BEGIN
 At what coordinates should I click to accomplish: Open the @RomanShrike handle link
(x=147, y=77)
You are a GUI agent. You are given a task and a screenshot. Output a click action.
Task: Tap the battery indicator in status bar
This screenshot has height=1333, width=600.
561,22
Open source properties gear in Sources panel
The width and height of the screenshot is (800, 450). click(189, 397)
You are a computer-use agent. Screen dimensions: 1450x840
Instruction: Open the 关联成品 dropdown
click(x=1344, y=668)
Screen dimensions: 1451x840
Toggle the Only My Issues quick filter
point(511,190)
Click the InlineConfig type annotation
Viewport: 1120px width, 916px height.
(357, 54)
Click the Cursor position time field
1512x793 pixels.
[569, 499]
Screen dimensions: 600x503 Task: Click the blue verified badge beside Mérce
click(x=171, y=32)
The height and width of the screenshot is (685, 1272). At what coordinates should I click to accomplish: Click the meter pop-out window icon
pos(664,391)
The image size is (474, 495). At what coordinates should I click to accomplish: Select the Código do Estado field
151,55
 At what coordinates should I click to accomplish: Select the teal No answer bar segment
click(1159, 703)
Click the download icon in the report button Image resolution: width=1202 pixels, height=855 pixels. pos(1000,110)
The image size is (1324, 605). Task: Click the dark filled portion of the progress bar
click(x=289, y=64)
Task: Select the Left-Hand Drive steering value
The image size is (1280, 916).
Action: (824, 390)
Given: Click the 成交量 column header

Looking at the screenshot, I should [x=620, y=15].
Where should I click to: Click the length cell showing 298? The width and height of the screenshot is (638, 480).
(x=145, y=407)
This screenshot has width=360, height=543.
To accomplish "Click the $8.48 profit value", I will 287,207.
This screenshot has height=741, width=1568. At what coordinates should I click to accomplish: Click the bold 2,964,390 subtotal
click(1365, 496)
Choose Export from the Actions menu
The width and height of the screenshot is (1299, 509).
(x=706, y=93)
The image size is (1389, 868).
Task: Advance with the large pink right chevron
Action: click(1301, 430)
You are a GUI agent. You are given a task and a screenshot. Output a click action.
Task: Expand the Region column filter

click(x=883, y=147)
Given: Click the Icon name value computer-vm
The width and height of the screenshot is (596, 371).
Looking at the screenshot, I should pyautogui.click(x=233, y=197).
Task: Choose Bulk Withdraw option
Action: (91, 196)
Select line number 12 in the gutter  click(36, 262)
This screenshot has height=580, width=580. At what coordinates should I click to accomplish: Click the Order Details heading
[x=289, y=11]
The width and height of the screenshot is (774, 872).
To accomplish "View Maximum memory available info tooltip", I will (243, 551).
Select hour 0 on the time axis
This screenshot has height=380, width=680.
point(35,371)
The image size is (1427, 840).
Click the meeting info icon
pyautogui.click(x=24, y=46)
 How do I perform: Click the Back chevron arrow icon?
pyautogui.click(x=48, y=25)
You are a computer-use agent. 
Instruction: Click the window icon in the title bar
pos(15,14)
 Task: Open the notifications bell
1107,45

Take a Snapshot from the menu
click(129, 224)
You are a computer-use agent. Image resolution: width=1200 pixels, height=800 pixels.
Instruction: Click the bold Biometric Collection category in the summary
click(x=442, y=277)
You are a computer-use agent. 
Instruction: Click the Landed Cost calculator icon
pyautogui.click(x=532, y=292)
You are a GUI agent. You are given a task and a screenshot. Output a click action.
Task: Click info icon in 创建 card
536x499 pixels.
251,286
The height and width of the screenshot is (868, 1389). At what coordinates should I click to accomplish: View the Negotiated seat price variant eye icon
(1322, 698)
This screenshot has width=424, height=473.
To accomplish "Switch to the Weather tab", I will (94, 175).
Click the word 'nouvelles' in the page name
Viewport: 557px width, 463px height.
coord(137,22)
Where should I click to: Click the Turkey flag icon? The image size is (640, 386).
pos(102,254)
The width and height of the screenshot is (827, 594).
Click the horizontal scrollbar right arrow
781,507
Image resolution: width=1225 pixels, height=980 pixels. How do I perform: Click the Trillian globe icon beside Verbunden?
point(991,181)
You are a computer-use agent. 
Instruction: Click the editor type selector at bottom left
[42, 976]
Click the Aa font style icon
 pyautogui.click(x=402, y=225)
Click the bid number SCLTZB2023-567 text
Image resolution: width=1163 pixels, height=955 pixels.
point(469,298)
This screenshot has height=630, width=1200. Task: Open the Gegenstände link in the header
END
Work instructions ::
Write the opening line of the data above and every line after it, exactly, stopping once you have written the line with "This screenshot has width=360, height=543.".

Response for this exercise ::
 At what coordinates should I click to accomplish: Open the @RomanShrike handle link
(x=147, y=77)
You are a GUI agent. You are given a task and a screenshot. Output a click action.
Task: Tap the battery indicator in status bar
This screenshot has height=1333, width=600.
561,22
Open source properties gear in Sources panel
The width and height of the screenshot is (800, 450). click(189, 397)
You are a computer-use agent. Screen dimensions: 1450x840
Instruction: Open the 关联成品 dropdown
click(x=1344, y=668)
Screen dimensions: 1451x840
Toggle the Only My Issues quick filter
point(511,190)
Click the InlineConfig type annotation
Viewport: 1120px width, 916px height.
(357, 54)
Click the Cursor position time field
1512x793 pixels.
[569, 499]
Screen dimensions: 600x503 Task: Click the blue verified badge beside Mérce
click(x=171, y=32)
The height and width of the screenshot is (685, 1272). At what coordinates should I click to accomplish: Click the meter pop-out window icon
pos(664,391)
The image size is (474, 495). At what coordinates should I click to accomplish: Select the Código do Estado field
151,55
 At what coordinates should I click to accomplish: Select the teal No answer bar segment
click(1159, 703)
Click the download icon in the report button Image resolution: width=1202 pixels, height=855 pixels. pos(1000,110)
The image size is (1324, 605). Task: Click the dark filled portion of the progress bar
click(x=289, y=64)
Task: Select the Left-Hand Drive steering value
The image size is (1280, 916).
Action: (824, 390)
Given: Click the 成交量 column header

Looking at the screenshot, I should [x=620, y=15].
Where should I click to: Click the length cell showing 298? The width and height of the screenshot is (638, 480).
(x=145, y=407)
This screenshot has width=360, height=543.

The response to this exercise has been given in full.